Vamos deixar isto claro desde o início: a Microsoft está metida num terrível sarilho e o problema - ao contrário do que muitos dizem, ou gostam de insinuar - não está na sua falta de capacidade de inovação. Está, receio bem dizê-lo, na falta de mindshare.
A ironia é que, ao longo dos anos, a Microsoft foi a rainha do mindshare, mesmo em momentos em que não o merecia. E hoje, que o merece, não o tem.
O mesmo aconteceu com a Nokia nos últimos anos. Quando as revistas da especialidade (e as generalistas) começaram a publicar comparativos entre o iOS e o Android e, só por descargo de consciência, incluiam o WindowsPhone mas ignoravam o Symbian, a Nokia devia saber que estava metida num sarilho.
Talvez "sarilho" não seja o termo certo (embora não ignore que o destino da sua plataforma Windows Phone está absolutamente ligada à capacidade da Nokia em se reinventar), mas dois eventos recentes levam-me a supor que há muito a fazer para os lados de Redmond. Vamos então por partes.
Windows 8
O Windows 8 foi apresentado oficialmente na passada semana. É "só" a versão mais importante do Windows desde o lançamento do Windows 95, há mais de 15 anos. É "apenas" a mudança total de paradigma na forma como mais de mil milhões de pessoas em todo o mundo usam os computadores. É a primeira vez, depois das tentativas falhadas como o Windows NT, que a Microsoft lança um sistema operativo capaz da correr mesma forma em plataformas x86 (Intel) bem como em chips ARM, mais adequados a dispositivos móveis.
Mais: com o Windows 8 será criada uma plataforma de desenvolvimento de aplicações completamente nova que resolverá o potencial problema criado pelo facto de o Windows 8 correr sobre dois chips complementamente diferentes e incompatíveis entre si, permitindo que o mesmo software corra da mesma forma sobre qualquer uma das versões.
Ainda melhor: esta era a peça que faltava para a "estratégia dos 3 ecrãs" anunciada há um ano e que, até agora, ainda não tinha sido possível entender como seria concretizada.
Em circunstâncias normais, que é como quem diz, há apenas dois ou três anos, as repercussões de um anúncio deste tipo teriam sido enormes. E, não haja dúvidas, elas são enormes.
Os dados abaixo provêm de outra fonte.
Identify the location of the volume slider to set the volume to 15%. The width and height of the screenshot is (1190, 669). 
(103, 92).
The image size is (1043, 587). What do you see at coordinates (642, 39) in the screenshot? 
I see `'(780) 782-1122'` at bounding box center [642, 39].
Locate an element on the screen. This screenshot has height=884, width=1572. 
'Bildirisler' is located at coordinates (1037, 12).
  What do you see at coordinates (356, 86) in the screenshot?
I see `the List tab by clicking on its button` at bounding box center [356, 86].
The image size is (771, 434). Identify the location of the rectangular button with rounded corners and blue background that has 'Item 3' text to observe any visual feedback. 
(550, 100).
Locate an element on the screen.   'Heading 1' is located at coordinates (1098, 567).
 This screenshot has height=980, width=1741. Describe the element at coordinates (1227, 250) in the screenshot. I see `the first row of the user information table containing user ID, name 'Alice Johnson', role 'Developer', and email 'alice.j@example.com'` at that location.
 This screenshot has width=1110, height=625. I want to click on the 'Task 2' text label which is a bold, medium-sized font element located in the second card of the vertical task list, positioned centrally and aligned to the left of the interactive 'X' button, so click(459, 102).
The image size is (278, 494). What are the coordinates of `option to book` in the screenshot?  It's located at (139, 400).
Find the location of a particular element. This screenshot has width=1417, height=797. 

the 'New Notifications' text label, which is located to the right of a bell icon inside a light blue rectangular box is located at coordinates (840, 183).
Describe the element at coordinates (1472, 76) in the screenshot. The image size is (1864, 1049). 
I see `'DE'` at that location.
Mas não estamos a operar sob circunstâncias normais. Estamos num mundo em que cada vez interessa menos a tecnologia pela tecnologia, mas sim o que fazemos com ela. E, no limite, interessa mais a forma do que o conteúdo. A razão pela qual isto acontece seria tema para muito mais linhas do que aquelas que hoje tenho tempo para escrever. Mas basta por agora aceitarmos as coisas como elas são.
iCloud
A Apple é, neste momento, a rainha do mindshare. Qualquer coisa, por insignificante que seja, que a empresa de Steve Jobs crie (ou, anuncie, ou apenas sugira...) torna-se imediatamente motivo de manchetes de jornal ou até de abertura de noticiários na rádio ou na TV.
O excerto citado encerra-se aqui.